This study addresses the inadequacy of ISO 26262’s controllability concept—originally defined with respect to human drivers—for SAE Level 4–5 automated driving systems. The authors deconstruct controllability into two quantifiable sub-dimensions: transferability, denoting the system’s ability to hand over control to a fallback mechanism, and predictability, reflecting the extent to which other road users can anticipate the vehicle’s behavior. For the first time, these dimensions are formalized within a rigorous mathematical framework.

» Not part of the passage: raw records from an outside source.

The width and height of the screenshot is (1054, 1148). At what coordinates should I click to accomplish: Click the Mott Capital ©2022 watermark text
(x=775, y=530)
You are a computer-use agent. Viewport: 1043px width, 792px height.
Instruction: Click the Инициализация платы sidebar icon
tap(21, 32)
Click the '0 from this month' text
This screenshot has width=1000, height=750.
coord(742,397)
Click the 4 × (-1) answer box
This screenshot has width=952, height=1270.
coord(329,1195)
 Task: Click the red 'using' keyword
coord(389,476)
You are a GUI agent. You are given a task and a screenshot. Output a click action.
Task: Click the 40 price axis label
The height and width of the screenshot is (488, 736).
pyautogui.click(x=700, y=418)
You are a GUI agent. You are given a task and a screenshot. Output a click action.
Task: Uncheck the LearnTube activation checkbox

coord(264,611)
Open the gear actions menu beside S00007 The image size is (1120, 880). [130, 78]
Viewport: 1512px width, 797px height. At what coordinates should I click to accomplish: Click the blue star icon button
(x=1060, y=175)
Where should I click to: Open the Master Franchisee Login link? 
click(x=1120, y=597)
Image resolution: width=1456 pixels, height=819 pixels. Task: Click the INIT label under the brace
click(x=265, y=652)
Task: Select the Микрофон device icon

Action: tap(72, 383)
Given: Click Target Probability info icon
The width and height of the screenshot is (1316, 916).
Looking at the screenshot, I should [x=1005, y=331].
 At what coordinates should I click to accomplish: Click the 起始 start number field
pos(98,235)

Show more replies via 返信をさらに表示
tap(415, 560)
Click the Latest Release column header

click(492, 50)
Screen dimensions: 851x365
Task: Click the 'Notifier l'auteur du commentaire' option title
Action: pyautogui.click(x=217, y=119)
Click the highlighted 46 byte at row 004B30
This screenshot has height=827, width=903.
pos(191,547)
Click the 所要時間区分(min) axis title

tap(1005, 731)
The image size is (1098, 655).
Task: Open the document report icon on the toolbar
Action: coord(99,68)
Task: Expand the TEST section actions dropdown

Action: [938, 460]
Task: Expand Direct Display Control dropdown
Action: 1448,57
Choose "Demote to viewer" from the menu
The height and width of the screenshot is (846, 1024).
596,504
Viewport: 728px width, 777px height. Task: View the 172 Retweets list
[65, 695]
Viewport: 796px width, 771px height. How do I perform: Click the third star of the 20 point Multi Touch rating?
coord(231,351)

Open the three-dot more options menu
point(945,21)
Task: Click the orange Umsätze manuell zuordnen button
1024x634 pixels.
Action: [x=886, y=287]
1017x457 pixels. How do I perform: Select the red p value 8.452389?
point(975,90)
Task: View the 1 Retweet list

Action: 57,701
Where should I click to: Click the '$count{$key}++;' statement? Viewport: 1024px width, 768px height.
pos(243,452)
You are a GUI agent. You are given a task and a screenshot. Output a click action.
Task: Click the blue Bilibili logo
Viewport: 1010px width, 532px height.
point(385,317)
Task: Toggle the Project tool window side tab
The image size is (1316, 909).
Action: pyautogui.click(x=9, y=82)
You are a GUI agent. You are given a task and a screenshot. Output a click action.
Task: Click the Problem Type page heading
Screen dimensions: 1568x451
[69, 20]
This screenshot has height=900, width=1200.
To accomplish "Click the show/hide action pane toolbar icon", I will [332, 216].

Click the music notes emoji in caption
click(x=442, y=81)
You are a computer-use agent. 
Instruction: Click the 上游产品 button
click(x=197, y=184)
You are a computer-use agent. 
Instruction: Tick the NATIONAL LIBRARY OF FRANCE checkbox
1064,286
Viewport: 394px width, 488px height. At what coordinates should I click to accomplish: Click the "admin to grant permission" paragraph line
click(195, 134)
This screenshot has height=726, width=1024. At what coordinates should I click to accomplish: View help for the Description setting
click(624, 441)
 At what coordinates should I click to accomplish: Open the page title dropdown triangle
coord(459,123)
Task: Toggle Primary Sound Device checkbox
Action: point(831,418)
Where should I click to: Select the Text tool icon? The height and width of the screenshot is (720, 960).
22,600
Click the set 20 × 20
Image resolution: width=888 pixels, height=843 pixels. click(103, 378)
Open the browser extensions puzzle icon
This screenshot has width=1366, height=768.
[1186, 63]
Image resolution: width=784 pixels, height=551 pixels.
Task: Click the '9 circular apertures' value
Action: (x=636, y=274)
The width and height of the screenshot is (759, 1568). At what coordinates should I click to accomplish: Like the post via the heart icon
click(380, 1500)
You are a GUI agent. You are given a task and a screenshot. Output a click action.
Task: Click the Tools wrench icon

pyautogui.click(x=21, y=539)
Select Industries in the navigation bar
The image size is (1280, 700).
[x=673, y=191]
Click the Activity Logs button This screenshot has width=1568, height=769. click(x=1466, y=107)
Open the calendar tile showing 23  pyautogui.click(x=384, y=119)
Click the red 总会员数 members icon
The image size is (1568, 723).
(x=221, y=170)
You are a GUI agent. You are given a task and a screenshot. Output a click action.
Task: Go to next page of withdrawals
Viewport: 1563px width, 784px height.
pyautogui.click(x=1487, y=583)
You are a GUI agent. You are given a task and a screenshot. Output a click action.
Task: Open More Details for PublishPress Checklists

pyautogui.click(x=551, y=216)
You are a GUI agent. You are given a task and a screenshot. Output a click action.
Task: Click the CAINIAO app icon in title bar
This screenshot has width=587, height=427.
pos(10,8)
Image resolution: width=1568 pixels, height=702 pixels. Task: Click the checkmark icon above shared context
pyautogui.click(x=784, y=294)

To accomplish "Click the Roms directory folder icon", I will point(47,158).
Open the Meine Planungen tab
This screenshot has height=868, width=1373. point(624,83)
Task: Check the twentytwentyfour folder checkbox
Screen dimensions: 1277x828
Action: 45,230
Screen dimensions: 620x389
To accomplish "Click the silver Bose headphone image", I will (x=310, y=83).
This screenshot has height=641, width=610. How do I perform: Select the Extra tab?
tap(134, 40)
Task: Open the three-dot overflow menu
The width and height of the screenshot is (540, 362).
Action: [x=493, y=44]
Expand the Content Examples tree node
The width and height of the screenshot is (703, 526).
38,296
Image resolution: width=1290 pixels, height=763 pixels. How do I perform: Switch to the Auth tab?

By analyzing the gap between design intent and practically achievable performance, and integrating human–machine interaction theory, formal modeling, and risk assessment methodologies, the work establishes a falsifiable and traceable set of quantitative metrics. This approach effectively bridges functional safety (ISO 26262) and safety of the intended functionality (SOTIF), enabling the extension of existing standards to high-level automated driving scenarios.

The ISO 26262 standard defines functional safety for road vehicles through risk assessments based on Severity, Exposure, and Controllability, grounded in a human-driven vehicle paradigm. In the context of autonomous vehicles (AVs), the absence of a human driver necessitates revisiting these principles. This paper decomposes the Controllability placeholder into two auditable evidence dimensions of ISO 26262 by introducing two measurable sub-concepts: Transferability and Predictability. Transferability extends Controllability to capture AV systems' ability to hand off control to dedicated fallback safety mechanisms, while Predictability captures how easily external agents can anticipate AV behavior. Predictability is formally defined from human-robot interaction-inspired principles, and a mathematical framework is provided to quantify it. A designed-versus-achievable gap is introduced to distinguish architectural fallback claims from scene-conditioned achievable fallback capability. The proposed metrics align with ISO 26262 and ISO/PAS 21448 (SOTIF), rendering fallback and interaction claims falsifiable and traceable across ODD slices. These dimensions complement rather than replace existing standards, and the enhancements preserve the structure of ISO 26262 while extending its applicability to driverless automated systems operating at SAE Levels 4 and 5.